I'd rather we not add compatibility options unless we discover it's actually necessary. I'm okay going with the xxhash for now, though personally I think it wouldn't hurt to set the bits to pretend that it's an MD5 hash-based UUID (as opposed to e.g. a timestamp UUID). I could see some tools caring about whether it's a timestamp vs a hash, but I think it's less likely that they would care about the exact hashing algorithm used. (RFC 4122 only specifies representations for MD5 and SHA1 hashes, so we can't represent xxhash.)

The point is if you produce a binary with ld64 with or without local symbols, with or without debug info (STABS debug map) -- at link time -- it will produce the same UUID.

I understand that part. I'm wondering what the use case is where this is important. In my experience, people build with debug info and then strip (which gives you binaries with and without debug info and with matching UUID even with the elf scheme), instead of building once with debug info and once without. So my question above is: Do you do two separate builds, one with debug info and one without, instead of using strip? If so, why?

Restore rfc 4122 stuff.

• **Written exercise 1**
Translate this sentence from the thread on linker UUIDs into Spanish: "I'm wondering what the use case is where this is important."
• **Written exercise 2**
Summarize the thread on linker UUIDs in two sentences.
• **Written exercise 3**
Please write a continuation of the thread on linker UUIDs, starting after its final line.
The rows play no part in this work.

(Entries for locating text and elements)
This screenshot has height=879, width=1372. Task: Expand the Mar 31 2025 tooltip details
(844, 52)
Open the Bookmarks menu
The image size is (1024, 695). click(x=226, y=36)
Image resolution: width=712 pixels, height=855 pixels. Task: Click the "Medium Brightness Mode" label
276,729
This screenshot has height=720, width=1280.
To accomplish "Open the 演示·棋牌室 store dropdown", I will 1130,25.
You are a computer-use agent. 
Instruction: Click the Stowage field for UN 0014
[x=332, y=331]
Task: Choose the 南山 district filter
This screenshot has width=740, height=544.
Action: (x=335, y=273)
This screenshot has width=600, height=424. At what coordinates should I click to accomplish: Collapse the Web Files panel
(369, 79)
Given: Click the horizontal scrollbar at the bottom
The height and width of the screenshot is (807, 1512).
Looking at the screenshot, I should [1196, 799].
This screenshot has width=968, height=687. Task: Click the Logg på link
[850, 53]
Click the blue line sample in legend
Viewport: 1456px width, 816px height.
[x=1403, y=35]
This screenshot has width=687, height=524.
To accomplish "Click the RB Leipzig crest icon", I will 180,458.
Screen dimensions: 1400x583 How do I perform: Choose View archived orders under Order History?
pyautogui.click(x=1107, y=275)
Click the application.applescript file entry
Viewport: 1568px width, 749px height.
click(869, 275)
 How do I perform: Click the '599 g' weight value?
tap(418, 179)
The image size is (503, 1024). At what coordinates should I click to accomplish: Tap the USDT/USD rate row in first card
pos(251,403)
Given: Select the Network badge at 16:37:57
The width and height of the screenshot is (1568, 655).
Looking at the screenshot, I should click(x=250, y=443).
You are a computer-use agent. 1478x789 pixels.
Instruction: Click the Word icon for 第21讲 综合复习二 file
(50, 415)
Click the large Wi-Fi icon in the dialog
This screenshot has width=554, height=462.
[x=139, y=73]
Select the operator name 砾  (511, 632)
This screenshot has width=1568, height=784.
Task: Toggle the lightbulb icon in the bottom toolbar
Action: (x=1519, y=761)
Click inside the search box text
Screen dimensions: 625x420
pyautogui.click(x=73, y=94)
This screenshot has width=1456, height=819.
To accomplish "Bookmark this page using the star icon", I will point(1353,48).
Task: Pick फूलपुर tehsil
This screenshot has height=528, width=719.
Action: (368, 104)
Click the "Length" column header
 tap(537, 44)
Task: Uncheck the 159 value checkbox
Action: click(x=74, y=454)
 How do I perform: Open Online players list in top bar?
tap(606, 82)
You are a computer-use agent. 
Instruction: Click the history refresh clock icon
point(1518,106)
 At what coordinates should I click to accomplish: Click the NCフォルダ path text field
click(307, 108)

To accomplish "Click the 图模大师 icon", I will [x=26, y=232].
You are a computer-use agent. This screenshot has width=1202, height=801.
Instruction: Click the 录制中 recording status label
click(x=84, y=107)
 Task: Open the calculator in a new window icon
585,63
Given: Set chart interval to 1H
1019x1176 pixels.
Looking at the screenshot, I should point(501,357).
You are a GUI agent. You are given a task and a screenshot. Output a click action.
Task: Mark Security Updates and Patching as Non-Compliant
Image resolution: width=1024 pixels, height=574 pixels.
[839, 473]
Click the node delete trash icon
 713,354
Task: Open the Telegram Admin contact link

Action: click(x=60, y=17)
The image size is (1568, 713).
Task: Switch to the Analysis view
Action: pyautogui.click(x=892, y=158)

• **Right answer 1**
Me pregunto cuál es el caso de uso en el que esto es importante.

• **Right answer 2**
One participant would rather not add compatibility options and accepts xxhash for now, but suggests setting the UUID bits to mark it as MD5 hash-based, since RFC 4122 has no representation for xxhash. Another point is that ld64 gives the same UUID with or without local symbols or debug info, which leads to the question of why anyone would do two separate builds instead of building with debug info and stripping.

• **Right answer 3**
In D92736#2441709, @int3 wrote:

I'd rather we not add compatibility options unless we discover it's actually necessary. I'm okay going with the xxhash for now, though personally I think it wouldn't hurt to set the bits to pretend that it's an MD5 hash-based UUID (as opposed to e.g. a timestamp UUID). I could see some tools caring about whether it's a timestamp vs a hash, but I think it's less likely that they would care about the exact hashing algorithm used. (RFC 4122 only specifies representations for MD5 and SHA1 hashes, so we can't represent xxhash.)

Makes sense. Put back the bits to claim that this is MD5. Please take another look :)

lgtm. Thanks for the detailed comments!

The determinism discussion is interesting but seems orthogonal to this diff, so I'm accepting it...

This revision is now accepted and ready to land.Dec 9 2020, 2:21 PM

In D92736#2442831, @thakis wrote:

The point is if you produce a binary with ld64 with or without local symbols, with or without debug info (STABS debug map) -- at link time -- it will produce the same UUID.

I understand that part. I'm wondering what the use case is where this is important. In my experience, people build with debug info and then strip (which gives you binaries with and without debug info and with matching UUID even with the elf scheme), instead of building once with debug info and once without. So my question above is: Do you do two separate builds, one with debug info and one without, instead of using strip? If so, why?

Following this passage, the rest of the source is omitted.